New York police agree to reform protest tactics in settlement over 2020 response

NEW YORK (AP) — New York City’s police department has agreed to establish new policies intended to safeguard the rights of protesters as part of a legal settlement stemming from its response to the Black Lives Matter demonstrations in 2020.

The 44-page agreement, filed Tuesday in Manhattan federal court, requires the nation’s largest police department to deploy fewer officers to most public protests. It would end the NYPD’s practice of trapping and arresting large groups of demonstrators, a controversial tactic known as kettling.

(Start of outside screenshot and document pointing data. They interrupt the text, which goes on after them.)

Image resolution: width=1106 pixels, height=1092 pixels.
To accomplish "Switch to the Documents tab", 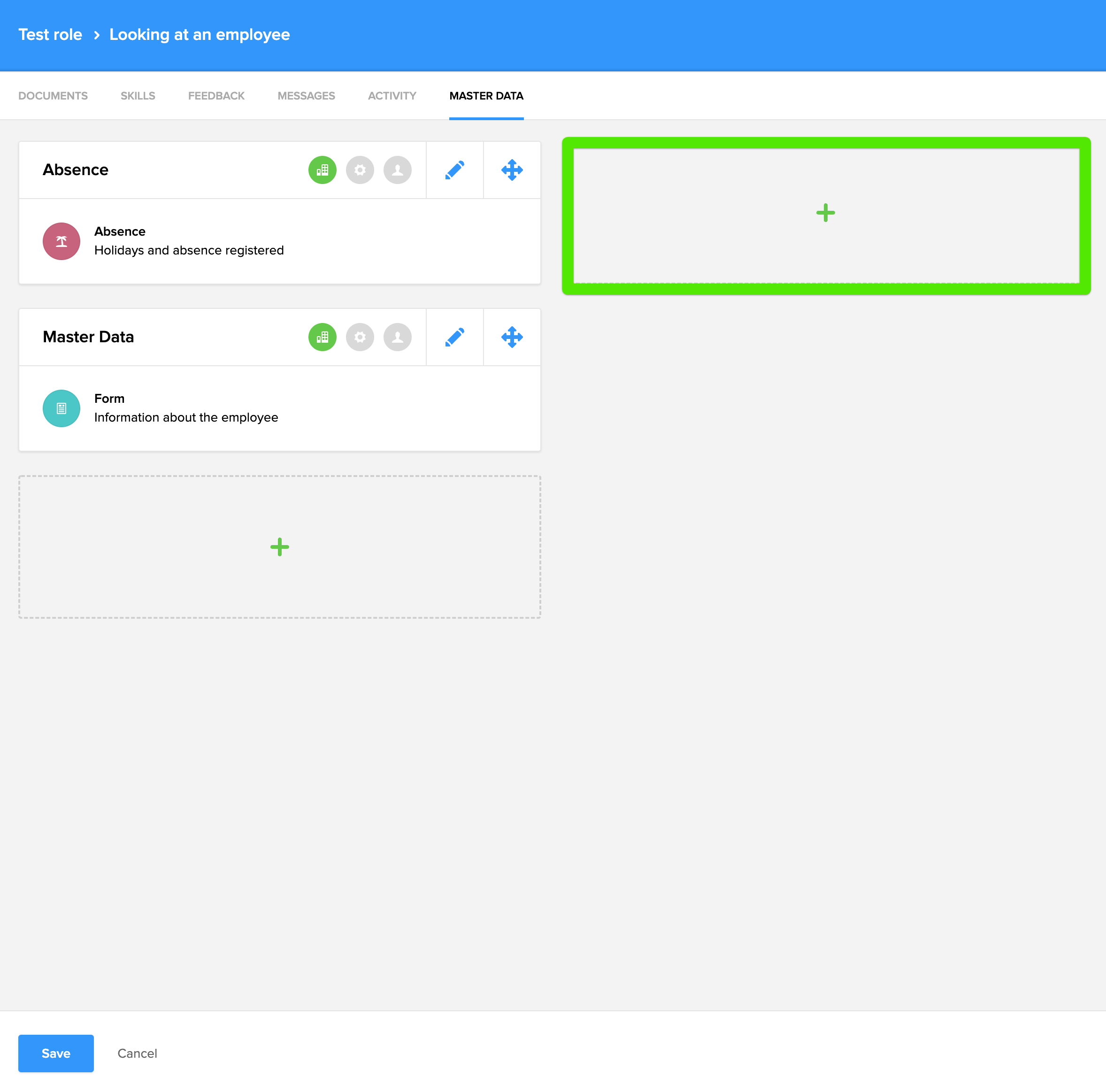I will 53,96.
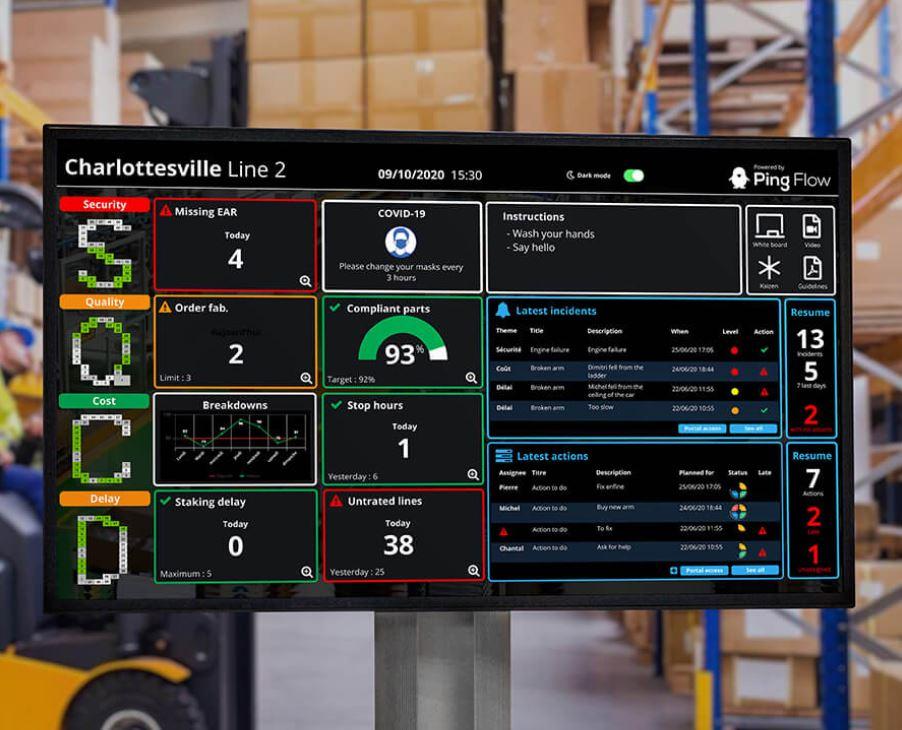The height and width of the screenshot is (730, 902).
Task: Open the Kaizen asterisk icon
Action: point(769,268)
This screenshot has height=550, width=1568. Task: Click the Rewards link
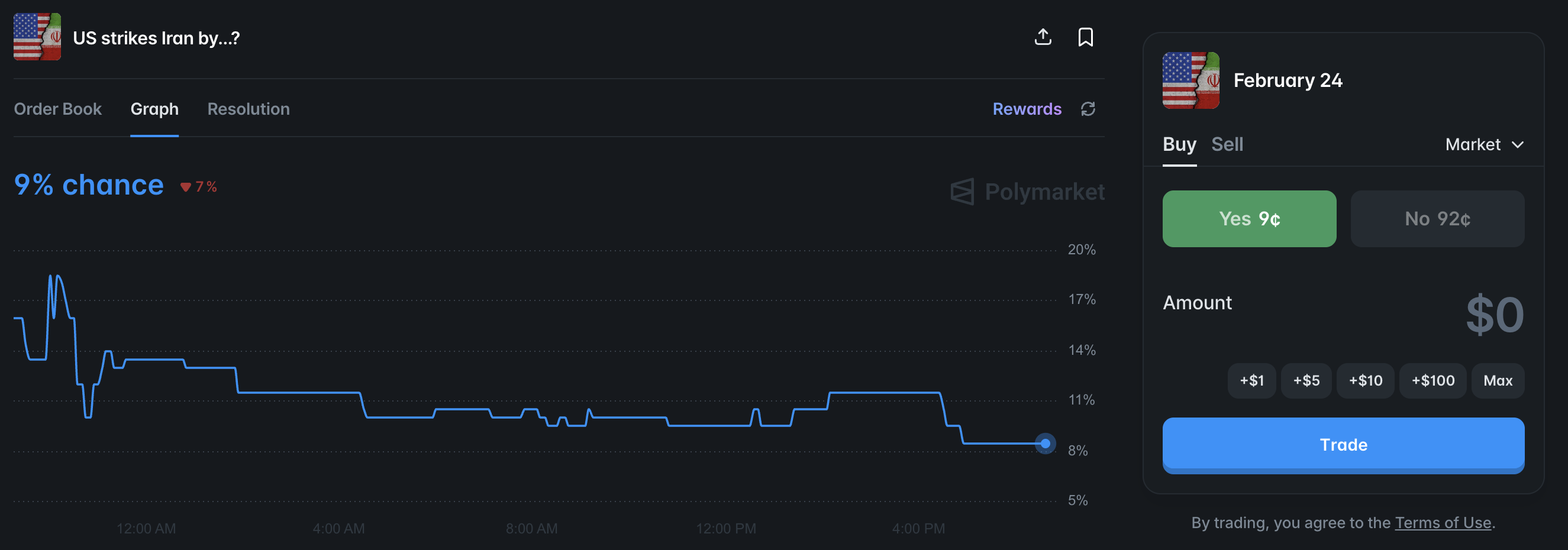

The proposed changes must still be approved by a federal judge. But the agreement signals a likely resolution in the lawsuit filed by New York State Attorney General Letitia James in 2021, which detailed a pattern of civil rights violations committed by police as protests swept through the city following George Floyd’s death in May 2020.

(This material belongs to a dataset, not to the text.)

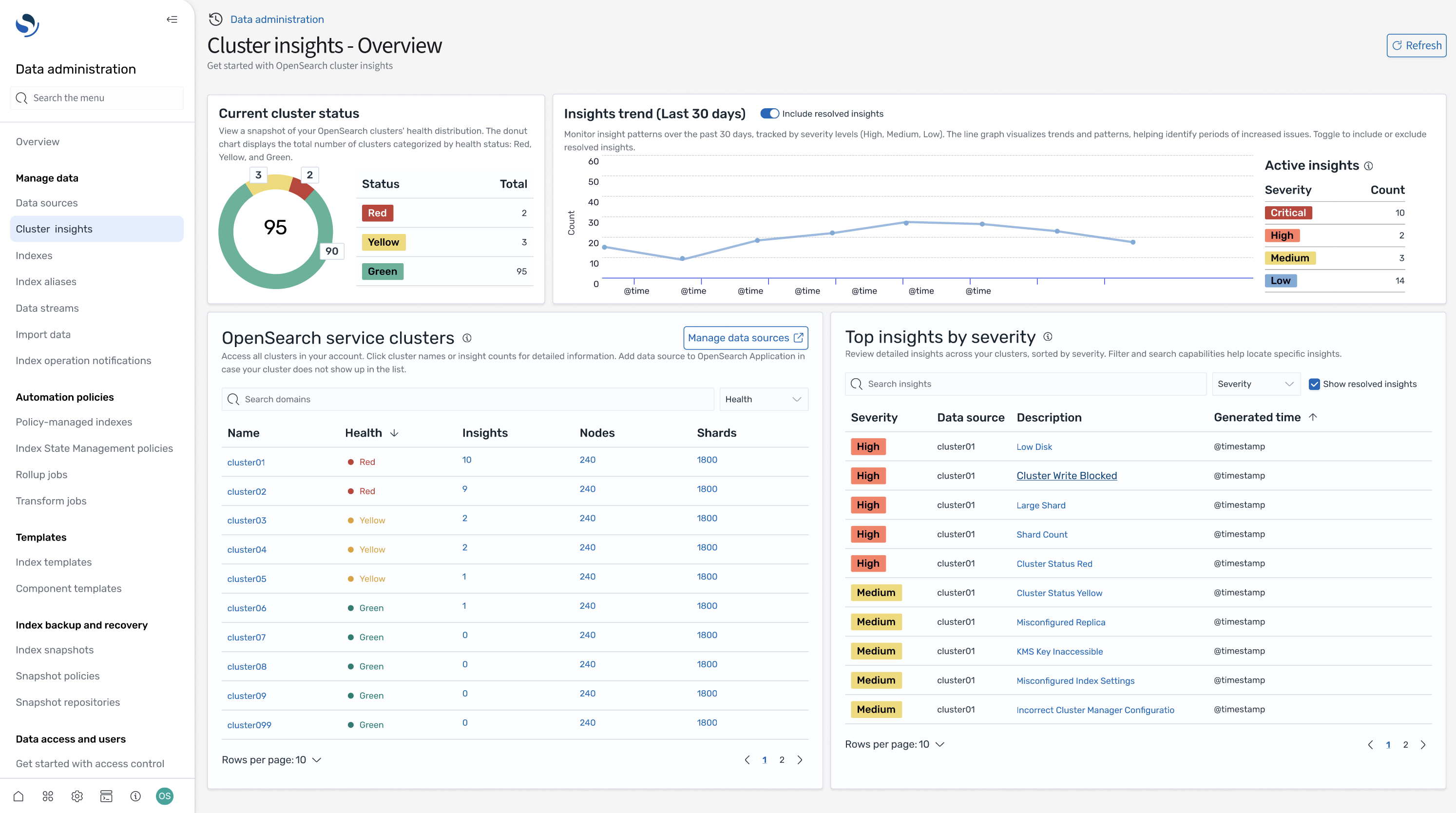Open the Health filter dropdown

tap(763, 399)
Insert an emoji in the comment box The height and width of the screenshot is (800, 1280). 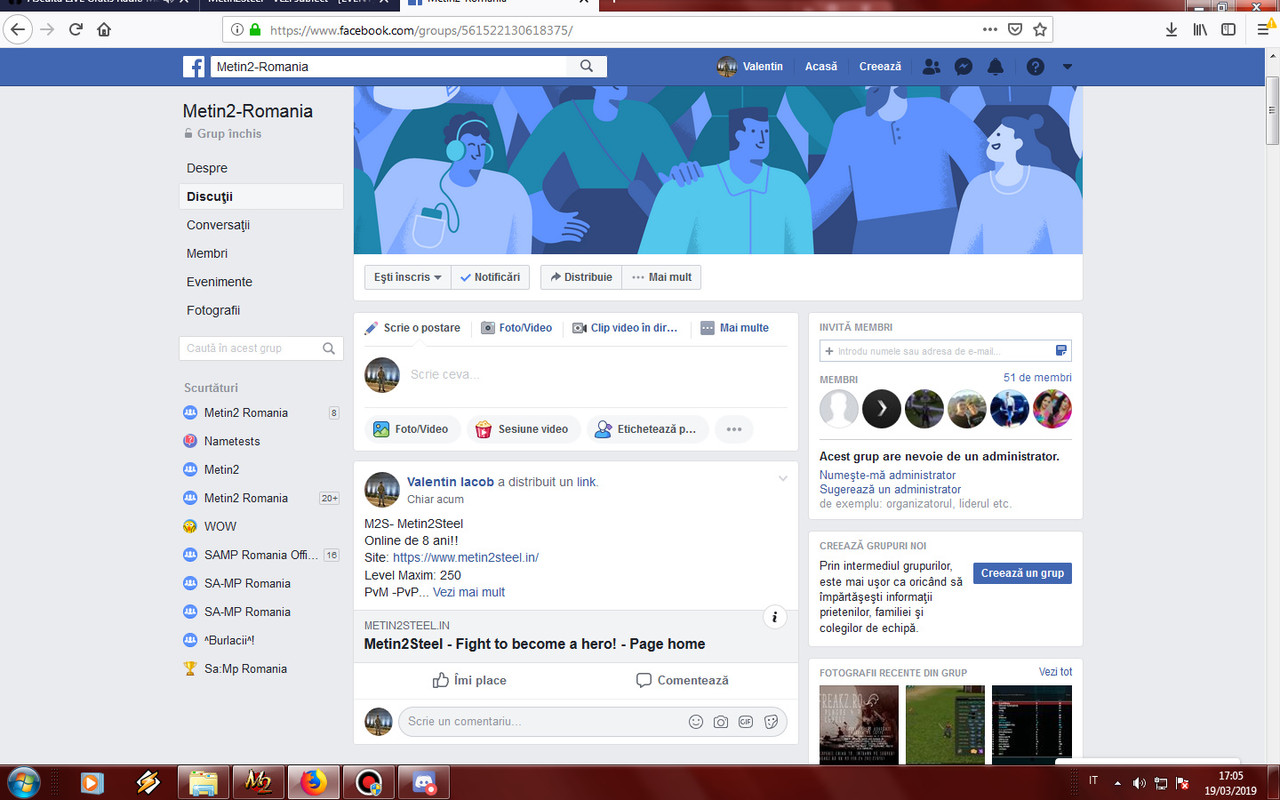coord(695,721)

“Too often peaceful protesters have been met with force that has harmed innocent New Yorkers simply trying to exercise their rights,” James said in a statement. “Today’s agreement will meaningfully change how the NYPD engages with and responds to public demonstrations in New York City.”

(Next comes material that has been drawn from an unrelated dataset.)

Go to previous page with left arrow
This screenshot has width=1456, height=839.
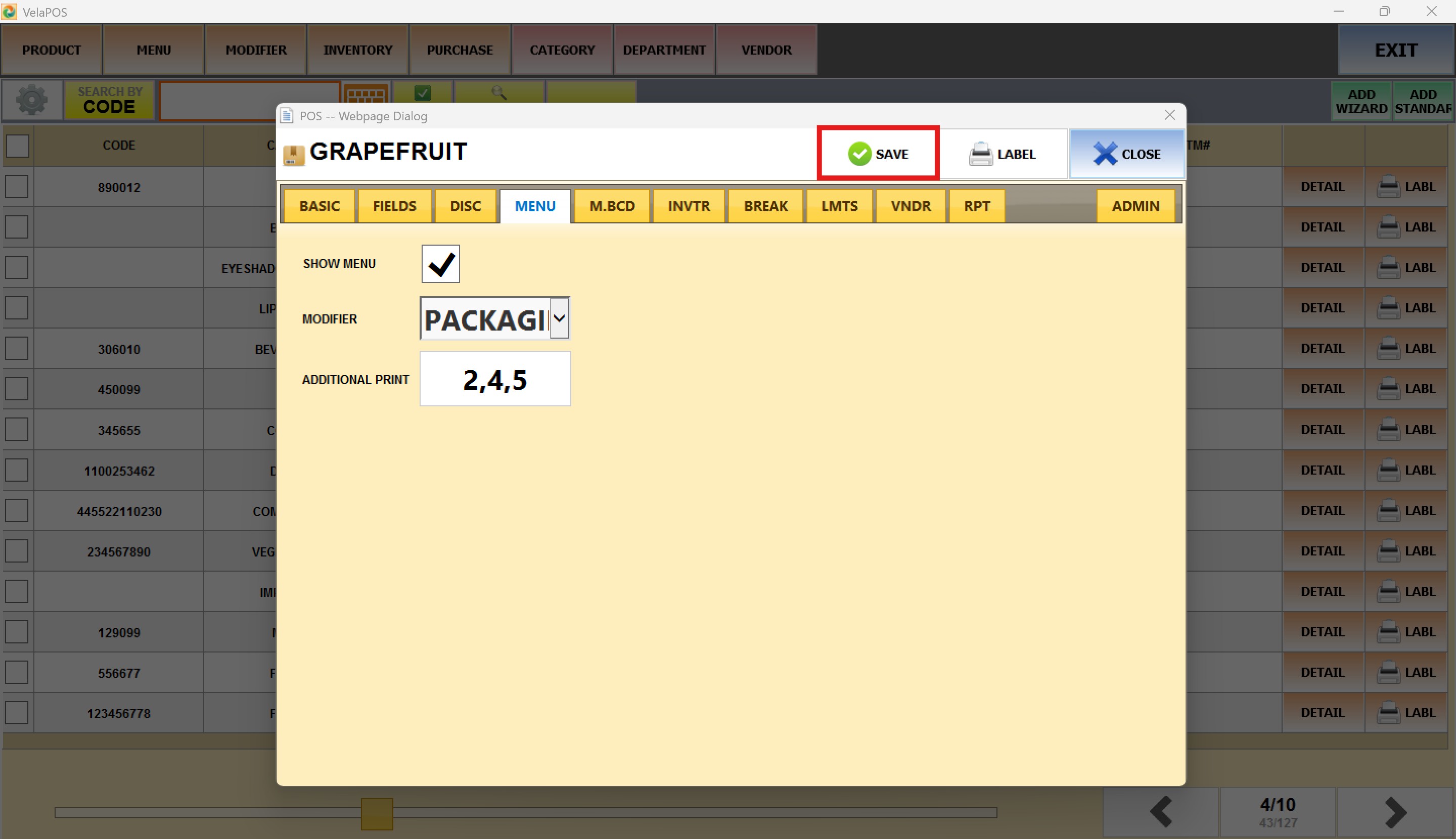pos(1160,812)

In a video statement, Mayor Eric Adams, a former police captain, said the settlement struck an appropriate balance to “ensure that we are both protecting public safety and respecting protesters’ First Amendment rights.”

The 2020 protests saw chaotic street battles as riot police aggressively tried to quell demonstrations -- both peaceful and unruly -- with batons, pepper-spray and their own vehicles. Some protesters set police vehicles on fire and hurled bottles at officers. At several locations, protesters were penned in by police without warning, leading to hundreds of arrests for low-level misdemeanors, such as disorderly conduct or blocking traffic.

Under a tiered enforcement approach, the NYPD would be expected to accommodate street demonstrations, including those that obstruct traffic, unless they pose a direct threat to public safety or critical infrastructure.

For most protests, the department will be required to dispatch officers from its Community Affairs Bureau, rather than its specialized forces, with the goal of “communicating with protesters, understanding the aims of protest organizers.”

“The NYPD has historically policed protests by sending as many as officers as they possibly can,” said Corey Stoughton, an attorney at the Legal Aid Society. “That kind of overwhelming force and presence that we saw in 2020, which escalated violence with protesters, is a thing of the past.”

The settlement also covers separate lawsuits brought by the Legal Aid Society, the New York Civil Liberties Union and other private attorneys, which were combined with the Attorney General’s lawsuit. Plaintiffs are expected to receive a monetary award, which has yet to be announced.

The settlement requires the city to pay $1.6 million to the state's Department of Investigation, which will help oversee the agreement with other parties, including police leaders and civil rights groups.